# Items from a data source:
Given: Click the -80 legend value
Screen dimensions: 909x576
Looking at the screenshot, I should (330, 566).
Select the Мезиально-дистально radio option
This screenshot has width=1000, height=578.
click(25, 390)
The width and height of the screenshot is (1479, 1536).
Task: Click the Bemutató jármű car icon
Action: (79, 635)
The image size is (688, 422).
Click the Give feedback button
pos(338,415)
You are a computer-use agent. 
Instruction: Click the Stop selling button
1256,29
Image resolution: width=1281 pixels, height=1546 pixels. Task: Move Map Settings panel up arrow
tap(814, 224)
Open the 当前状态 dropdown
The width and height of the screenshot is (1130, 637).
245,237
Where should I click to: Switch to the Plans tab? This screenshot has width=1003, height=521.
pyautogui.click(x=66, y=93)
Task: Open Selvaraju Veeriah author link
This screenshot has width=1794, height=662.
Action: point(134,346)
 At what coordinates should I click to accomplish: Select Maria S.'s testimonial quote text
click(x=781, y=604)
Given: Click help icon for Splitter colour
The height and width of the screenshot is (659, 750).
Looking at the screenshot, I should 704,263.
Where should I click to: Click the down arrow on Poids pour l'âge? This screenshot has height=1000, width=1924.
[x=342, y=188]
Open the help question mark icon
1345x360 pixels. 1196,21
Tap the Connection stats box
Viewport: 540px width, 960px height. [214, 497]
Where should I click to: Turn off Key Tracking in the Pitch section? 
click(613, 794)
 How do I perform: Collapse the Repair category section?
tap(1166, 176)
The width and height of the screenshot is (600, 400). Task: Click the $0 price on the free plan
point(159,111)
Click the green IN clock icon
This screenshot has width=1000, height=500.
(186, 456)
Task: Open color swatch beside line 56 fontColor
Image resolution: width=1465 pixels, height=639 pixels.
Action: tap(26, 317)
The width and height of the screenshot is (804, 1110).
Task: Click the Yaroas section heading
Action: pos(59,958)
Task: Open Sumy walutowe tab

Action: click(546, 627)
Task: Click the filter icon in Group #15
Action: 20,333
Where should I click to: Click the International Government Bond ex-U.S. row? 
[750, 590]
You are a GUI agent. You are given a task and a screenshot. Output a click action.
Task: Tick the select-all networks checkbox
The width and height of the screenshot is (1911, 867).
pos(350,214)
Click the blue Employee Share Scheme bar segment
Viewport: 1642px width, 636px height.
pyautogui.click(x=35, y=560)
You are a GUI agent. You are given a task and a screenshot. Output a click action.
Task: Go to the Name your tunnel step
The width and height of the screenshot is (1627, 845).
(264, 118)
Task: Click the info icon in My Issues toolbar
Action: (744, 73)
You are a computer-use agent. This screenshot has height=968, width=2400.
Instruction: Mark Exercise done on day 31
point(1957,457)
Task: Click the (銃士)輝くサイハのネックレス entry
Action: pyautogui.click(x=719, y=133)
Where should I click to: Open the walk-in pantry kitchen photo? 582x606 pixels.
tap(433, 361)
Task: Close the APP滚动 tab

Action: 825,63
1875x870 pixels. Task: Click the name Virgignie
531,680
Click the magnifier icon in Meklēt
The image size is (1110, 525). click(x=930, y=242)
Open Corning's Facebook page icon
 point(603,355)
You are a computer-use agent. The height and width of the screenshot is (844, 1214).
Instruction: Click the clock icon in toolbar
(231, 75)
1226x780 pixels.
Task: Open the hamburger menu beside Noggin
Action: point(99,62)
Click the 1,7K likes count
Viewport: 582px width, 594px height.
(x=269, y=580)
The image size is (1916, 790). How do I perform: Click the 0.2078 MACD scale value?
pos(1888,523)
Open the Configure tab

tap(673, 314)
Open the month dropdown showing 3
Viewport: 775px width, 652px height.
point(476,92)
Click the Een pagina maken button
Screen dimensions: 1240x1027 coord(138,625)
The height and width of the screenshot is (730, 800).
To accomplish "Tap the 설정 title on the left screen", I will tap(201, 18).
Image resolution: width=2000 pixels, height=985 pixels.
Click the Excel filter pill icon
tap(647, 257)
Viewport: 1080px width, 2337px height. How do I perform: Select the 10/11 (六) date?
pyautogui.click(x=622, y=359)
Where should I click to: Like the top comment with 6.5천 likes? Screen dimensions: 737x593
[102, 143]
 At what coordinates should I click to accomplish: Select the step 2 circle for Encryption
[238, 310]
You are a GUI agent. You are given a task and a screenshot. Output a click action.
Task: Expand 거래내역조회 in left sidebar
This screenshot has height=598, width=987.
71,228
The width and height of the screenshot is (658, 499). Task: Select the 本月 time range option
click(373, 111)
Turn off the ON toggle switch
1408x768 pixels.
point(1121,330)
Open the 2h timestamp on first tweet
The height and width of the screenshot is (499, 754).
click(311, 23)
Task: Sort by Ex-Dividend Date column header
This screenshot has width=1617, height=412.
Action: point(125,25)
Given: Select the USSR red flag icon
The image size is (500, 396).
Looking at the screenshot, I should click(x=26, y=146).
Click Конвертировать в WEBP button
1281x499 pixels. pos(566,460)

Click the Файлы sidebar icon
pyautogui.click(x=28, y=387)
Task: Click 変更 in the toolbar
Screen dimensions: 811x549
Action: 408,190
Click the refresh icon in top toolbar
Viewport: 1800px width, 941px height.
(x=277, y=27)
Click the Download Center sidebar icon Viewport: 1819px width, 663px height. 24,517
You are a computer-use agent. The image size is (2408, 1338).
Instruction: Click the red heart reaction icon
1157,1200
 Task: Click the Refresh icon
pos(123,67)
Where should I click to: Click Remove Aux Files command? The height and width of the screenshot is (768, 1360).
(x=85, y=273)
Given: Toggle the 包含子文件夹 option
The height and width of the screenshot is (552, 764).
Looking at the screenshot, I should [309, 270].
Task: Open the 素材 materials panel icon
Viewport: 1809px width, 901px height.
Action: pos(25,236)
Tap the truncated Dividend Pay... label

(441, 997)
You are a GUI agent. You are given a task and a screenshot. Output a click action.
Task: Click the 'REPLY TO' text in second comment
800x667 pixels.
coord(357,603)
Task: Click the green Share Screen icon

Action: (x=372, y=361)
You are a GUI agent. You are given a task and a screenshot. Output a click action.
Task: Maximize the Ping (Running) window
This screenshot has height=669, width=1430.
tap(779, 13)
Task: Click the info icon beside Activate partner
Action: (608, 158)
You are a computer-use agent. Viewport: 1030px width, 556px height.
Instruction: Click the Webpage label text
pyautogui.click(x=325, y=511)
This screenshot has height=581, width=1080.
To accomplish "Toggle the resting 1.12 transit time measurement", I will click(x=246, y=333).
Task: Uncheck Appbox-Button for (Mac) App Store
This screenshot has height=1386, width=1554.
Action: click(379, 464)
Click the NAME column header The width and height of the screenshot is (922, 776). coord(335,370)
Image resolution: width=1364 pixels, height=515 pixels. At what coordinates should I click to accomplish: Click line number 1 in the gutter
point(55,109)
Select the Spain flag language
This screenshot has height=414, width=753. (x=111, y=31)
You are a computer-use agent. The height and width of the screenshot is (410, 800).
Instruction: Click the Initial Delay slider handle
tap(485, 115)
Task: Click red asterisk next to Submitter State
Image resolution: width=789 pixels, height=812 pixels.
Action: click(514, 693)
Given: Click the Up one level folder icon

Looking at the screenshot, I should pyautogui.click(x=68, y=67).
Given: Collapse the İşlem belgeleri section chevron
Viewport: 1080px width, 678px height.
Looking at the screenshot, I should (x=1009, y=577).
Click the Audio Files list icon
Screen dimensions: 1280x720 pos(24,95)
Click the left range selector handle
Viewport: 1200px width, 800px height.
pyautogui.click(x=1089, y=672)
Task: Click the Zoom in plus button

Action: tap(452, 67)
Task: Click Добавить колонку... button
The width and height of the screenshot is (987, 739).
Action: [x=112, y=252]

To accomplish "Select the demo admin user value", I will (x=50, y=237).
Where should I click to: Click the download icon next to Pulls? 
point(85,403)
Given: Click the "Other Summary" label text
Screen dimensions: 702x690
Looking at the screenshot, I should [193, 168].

# THE TASK:
Where does the word "computer" appear in the records? Copy every line that holds it.

# SOLUTION FOR THIS TASK:
You are a computer-use agent. 
You are a computer-use agent. This screenshot has height=968, width=2400.
You are a computer-use agent. The height and width of the screenshot is (844, 1214).
You are a computer-use agent. The image size is (2408, 1338).
You are a computer-use agent. Viewport: 1030px width, 556px height.
You are a computer-use agent. The height and width of the screenshot is (410, 800).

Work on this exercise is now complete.